*Work order*.
Please give the number of lines in the entries below that hold "computer", with no other words.

*Supplied data*.
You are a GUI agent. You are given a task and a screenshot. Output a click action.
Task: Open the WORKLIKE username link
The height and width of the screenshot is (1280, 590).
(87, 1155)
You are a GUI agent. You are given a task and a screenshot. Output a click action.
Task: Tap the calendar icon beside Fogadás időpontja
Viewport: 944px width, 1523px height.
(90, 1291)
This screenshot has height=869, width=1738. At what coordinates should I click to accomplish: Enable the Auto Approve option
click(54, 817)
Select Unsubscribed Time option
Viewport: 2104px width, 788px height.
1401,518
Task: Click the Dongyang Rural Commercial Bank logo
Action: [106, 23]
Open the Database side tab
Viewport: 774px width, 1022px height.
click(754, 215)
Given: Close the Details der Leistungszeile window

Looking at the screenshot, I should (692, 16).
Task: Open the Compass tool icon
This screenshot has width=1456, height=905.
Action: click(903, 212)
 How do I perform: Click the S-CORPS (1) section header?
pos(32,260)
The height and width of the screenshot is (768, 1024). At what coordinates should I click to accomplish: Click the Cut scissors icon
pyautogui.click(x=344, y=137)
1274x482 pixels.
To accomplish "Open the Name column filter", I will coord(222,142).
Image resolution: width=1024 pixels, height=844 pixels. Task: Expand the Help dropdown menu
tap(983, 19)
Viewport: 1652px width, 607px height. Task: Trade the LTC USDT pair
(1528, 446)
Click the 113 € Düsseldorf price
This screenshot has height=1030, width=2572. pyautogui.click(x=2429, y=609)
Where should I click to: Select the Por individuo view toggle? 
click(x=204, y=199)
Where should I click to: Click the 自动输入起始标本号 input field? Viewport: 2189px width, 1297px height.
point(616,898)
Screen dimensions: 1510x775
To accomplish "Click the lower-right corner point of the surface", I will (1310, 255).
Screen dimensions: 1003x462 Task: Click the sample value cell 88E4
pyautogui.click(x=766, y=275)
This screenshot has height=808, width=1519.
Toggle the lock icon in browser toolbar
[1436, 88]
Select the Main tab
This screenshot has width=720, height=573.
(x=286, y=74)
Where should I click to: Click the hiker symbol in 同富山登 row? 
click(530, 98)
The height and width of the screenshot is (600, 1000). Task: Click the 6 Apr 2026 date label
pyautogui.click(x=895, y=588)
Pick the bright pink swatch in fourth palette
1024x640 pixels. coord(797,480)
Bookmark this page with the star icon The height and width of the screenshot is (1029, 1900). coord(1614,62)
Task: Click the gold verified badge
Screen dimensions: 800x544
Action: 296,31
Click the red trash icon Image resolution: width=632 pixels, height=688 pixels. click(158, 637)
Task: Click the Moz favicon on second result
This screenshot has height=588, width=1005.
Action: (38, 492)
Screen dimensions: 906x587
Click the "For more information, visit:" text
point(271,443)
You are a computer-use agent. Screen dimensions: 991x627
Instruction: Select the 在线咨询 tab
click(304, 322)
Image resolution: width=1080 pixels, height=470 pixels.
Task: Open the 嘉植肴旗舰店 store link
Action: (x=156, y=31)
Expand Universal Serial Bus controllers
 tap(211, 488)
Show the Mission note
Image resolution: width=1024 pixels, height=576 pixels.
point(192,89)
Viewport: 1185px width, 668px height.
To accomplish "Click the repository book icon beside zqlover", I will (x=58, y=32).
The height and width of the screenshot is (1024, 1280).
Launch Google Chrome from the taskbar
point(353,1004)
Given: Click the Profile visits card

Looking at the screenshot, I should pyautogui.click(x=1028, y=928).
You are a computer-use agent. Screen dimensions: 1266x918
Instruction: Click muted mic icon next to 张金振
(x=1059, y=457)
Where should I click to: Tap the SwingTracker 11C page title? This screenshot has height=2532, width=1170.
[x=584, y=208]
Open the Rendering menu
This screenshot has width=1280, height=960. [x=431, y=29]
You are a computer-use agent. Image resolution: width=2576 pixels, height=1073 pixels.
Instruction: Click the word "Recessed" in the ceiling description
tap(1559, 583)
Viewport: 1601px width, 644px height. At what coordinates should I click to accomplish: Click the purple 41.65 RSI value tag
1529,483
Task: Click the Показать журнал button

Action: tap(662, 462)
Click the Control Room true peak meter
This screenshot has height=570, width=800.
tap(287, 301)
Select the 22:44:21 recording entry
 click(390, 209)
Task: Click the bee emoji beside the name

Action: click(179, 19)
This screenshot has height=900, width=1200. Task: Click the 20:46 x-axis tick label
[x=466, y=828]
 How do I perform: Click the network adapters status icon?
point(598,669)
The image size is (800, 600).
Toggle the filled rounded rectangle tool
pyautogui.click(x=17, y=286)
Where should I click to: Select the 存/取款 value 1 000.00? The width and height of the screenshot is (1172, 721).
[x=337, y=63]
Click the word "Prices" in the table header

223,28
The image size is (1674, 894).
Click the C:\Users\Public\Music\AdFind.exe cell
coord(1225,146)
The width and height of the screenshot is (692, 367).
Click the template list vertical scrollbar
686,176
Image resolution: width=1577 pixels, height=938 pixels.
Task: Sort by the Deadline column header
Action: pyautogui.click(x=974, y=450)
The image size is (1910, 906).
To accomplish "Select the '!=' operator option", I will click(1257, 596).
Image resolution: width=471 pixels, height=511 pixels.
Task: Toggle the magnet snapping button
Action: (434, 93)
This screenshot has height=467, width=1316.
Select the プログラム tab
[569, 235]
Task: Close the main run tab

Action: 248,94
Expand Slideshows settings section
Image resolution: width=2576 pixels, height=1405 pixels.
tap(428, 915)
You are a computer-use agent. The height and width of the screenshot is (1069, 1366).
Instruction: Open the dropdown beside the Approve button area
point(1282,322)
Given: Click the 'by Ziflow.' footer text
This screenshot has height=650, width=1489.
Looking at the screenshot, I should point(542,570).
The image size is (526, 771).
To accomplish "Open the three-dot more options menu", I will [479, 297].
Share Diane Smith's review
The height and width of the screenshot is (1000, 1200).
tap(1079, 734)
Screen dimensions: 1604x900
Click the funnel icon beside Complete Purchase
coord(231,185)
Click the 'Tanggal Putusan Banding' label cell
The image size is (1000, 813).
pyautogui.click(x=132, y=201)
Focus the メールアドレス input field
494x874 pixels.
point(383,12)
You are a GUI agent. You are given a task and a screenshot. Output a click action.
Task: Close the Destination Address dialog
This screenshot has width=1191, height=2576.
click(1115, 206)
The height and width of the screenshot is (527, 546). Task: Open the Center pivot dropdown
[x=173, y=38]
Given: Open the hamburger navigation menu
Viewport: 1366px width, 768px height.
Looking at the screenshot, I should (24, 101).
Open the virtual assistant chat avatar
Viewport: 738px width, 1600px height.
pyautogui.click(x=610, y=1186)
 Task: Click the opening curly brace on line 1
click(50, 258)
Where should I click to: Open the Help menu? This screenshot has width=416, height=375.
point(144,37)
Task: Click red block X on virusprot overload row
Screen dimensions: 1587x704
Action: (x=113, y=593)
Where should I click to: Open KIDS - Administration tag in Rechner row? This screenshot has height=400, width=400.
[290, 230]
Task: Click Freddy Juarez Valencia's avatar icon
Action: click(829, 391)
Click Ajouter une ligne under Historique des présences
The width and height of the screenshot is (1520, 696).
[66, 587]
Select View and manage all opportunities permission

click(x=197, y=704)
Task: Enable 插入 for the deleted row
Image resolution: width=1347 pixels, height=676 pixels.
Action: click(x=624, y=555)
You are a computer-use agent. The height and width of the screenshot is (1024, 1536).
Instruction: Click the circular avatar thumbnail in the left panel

*Task response*.
5